Che reati si possono commettere nel metaverso?
Risposta breve
Nel metaverso non esistono norme penali autonome: si applicano le fattispecie del codice penale ordinario, interpretate per le condotte virtuali. I reati applicabili sono quelli che non richiedono contatto fisico: diffamazione aggravata (art. 595), atti persecutori/stalking (art. 612-bis), molestie (art. 660), frode informatica (art. 640-ter), furto d’identità digitale (art. 494).
I reati esclusi
Sono esclusi tutti i reati che richiedono il contatto fisico tra vittima e reo: lesioni personali, violenza sessuale, maltrattamenti. Il palpeggiamento dell’avatar — per quanto moralmente riprovevole — non integra la violenza sessuale nell’attuale stato tecnologico del metaverso.
La condizione chiave: persona reale o avatar?
La condotta deve essere diretta alla persona reale dietro l’avatar, non al personaggio virtuale.
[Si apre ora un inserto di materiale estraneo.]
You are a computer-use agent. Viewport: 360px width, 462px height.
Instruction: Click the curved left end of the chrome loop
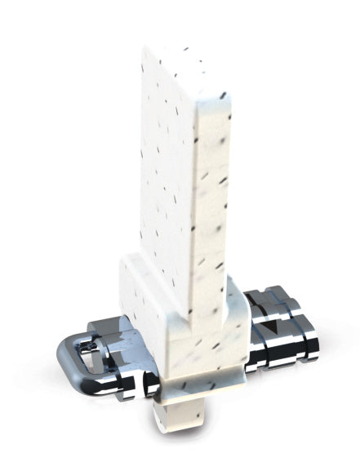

Un insulto rivolto all’utente integra la diffamazione; un insulto rivolto al personaggio nell’ambito di un gioco di ruolo probabilmente no.
La pornografia virtuale: caso particolare
Un caso specifico: la pornografia che raffigura avatar dall’apparenza infantile in atti sessuali può integrare il 600-quater.1 (pornografia minorile virtuale) se la rappresentazione è sufficientemente realistica da far apparire vere situazioni non reali. È un reato applicabile nel metaverso se i personaggi hanno aspetto infantile.
Deepfake audio-video e identità virtuali
Chi crea un avatar che imita l’aspetto o la voce di un’altra persona senza consenso può integrare la sostituzione di persona (art. 494) o, se ne deriva un profitto ingiusto, la frode informatica.